Commodities Could Get a Boost from $1 Trillion Infrastructure Plan

It may be time for investors to take a serious look at commodities and raw materials. A bipartisan $1 trillion infrastructure spending bill cleared the Senate on Tuesday and now awaits approval from the House when members return to Washington next month.

Included in the bill is $550 billion in funding for things most people think of when they hear the word “infrastructure”—roads, bridges and the like. About $66 billion is allocated to rail, $11 billion to highways, $42 billion to ports and airports. Another $73 billion goes toward updating the nation’s aging power grid to include more renewables like wind, solar and hydroelectric.

Should the bill get signed into law, it will help close an estimated infrastructure spending shortfall of nearly $3 trillion over the next 10 years. That’s according to the American Society of Civil Engineers (ASCE), which for 20 years now has scored the overall health of the nation’s physical infrastructure. In 2021, the group gave it a less-than-mediocre C-.

Shares of domestic steel and aluminum producers rallied on the news, with Ohio-based TimkenSteel climbing the most at 11.2%. Nucor, the largest steelmaker in the U.S., finished up 9.6%, while Century Aluminum rose 9.3%.

I believe further gains could be in the works. According to estimates by Citigroup, the infrastructure plan could increase U.S. steel demand by as much as 3 million to 4 million metric tons per year.
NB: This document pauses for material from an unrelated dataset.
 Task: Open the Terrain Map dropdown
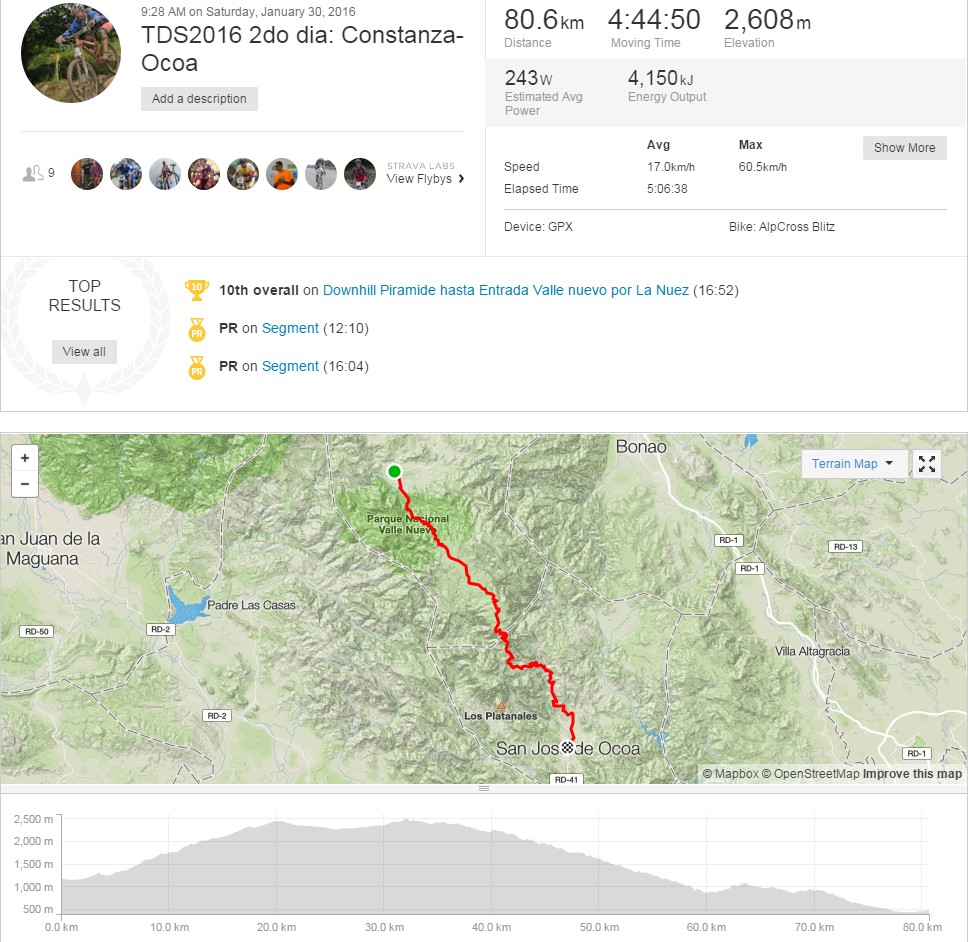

Copper producers and refiners could also get a boost, as copper wiring is a much-needed component of wind turbines, solar arrays and other green energy generation projects. Besides funding renewables, the infrastructure bill also sets aside $7.5 billion toward the electrification of public transport and another $7.5 billion toward public electric vehicle (EV) charging stations, which should also boost copper demand.

Inflation to Remain Elevated?

Also contributing to my bullishness is the potential for inflation to remain elevated in at least the medium term. In July the consumer price index (CPI) increased 5.3% compared to the same month last year, the second straight month that inflation was about 5%. That’s more than double the average annual inflation rate of 2% for the past 20 years.